In ihrem Review aus dem Jahr 2012 weisen Dunstan et al. darauf hin, dass Erwachsene bis zu 51 - 68 Prozent ihrer Zeit am Tag („waking hours) sitzend verbringen. Diese „sedentary time“ bezieht sich nicht nur auf die Arbeitszeit, sondern auch auf die Freizeitgestaltung. Zudem führt die zunehmende Technologisierung am Arbeitsplatz zu einem anhaltenden Sitzen im Leben eines Erwachsenen (Dunstan, Howard, Healy & Owen 2012, S. 369).

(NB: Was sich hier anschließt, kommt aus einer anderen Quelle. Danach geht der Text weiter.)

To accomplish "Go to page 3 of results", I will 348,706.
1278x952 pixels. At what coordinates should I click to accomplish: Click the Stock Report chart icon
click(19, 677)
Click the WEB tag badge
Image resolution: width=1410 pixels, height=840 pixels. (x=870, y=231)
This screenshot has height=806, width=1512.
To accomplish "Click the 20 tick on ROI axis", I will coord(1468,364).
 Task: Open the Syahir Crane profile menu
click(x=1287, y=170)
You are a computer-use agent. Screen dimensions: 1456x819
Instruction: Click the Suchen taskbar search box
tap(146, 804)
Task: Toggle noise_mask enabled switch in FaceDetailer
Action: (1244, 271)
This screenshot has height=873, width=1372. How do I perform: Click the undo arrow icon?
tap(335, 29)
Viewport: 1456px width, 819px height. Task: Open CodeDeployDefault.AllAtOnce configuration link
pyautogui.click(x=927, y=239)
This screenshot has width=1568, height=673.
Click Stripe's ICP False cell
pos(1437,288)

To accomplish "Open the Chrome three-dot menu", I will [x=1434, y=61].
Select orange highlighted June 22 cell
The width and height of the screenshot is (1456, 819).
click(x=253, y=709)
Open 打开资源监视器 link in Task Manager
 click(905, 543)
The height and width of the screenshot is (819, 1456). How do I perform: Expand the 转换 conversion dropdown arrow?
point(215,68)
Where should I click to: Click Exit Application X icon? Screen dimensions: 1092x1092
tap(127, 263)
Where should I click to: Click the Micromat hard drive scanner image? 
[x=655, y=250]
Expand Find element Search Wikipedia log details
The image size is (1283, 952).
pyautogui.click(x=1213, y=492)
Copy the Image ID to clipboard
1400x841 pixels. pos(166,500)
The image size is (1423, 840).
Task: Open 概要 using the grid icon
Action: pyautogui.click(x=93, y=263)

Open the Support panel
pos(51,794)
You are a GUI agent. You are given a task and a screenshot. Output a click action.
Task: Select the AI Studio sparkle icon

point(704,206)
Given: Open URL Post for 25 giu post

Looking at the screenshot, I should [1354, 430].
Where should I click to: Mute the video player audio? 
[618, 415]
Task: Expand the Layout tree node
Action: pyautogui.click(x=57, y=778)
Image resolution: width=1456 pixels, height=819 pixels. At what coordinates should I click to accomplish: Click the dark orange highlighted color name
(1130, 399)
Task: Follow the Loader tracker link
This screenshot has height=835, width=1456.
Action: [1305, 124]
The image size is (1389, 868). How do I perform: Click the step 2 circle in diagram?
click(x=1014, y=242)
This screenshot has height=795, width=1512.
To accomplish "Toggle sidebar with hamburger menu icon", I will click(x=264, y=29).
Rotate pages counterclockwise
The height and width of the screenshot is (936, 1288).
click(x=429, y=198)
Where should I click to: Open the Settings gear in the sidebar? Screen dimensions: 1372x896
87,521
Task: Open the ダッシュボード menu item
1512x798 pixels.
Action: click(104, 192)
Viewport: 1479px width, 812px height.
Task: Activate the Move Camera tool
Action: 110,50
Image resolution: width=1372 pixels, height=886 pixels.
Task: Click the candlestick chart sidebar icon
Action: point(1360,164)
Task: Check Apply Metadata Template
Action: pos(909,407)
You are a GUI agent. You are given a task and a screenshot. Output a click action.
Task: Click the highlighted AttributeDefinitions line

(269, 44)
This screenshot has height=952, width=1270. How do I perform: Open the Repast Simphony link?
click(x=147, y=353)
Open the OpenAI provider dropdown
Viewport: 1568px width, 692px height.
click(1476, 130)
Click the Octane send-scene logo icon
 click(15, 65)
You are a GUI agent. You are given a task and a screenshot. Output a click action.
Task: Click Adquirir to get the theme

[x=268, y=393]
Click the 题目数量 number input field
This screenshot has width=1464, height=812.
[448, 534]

Neben den bereits beschriebenen akuten physischen Reaktionen birgt „sedentary time“ auch Langzeitrisiken wie zum Beispiel ein höheres Vorkommen kardiovaskulärer Erkrankungen, Thrombose aufgrund des anhaltenden Sitzens sowie eine höhere Wahrscheinlichkeit an Diabetes Typ 2 zu erkranken (Dunstan et al. 2012, S. 371).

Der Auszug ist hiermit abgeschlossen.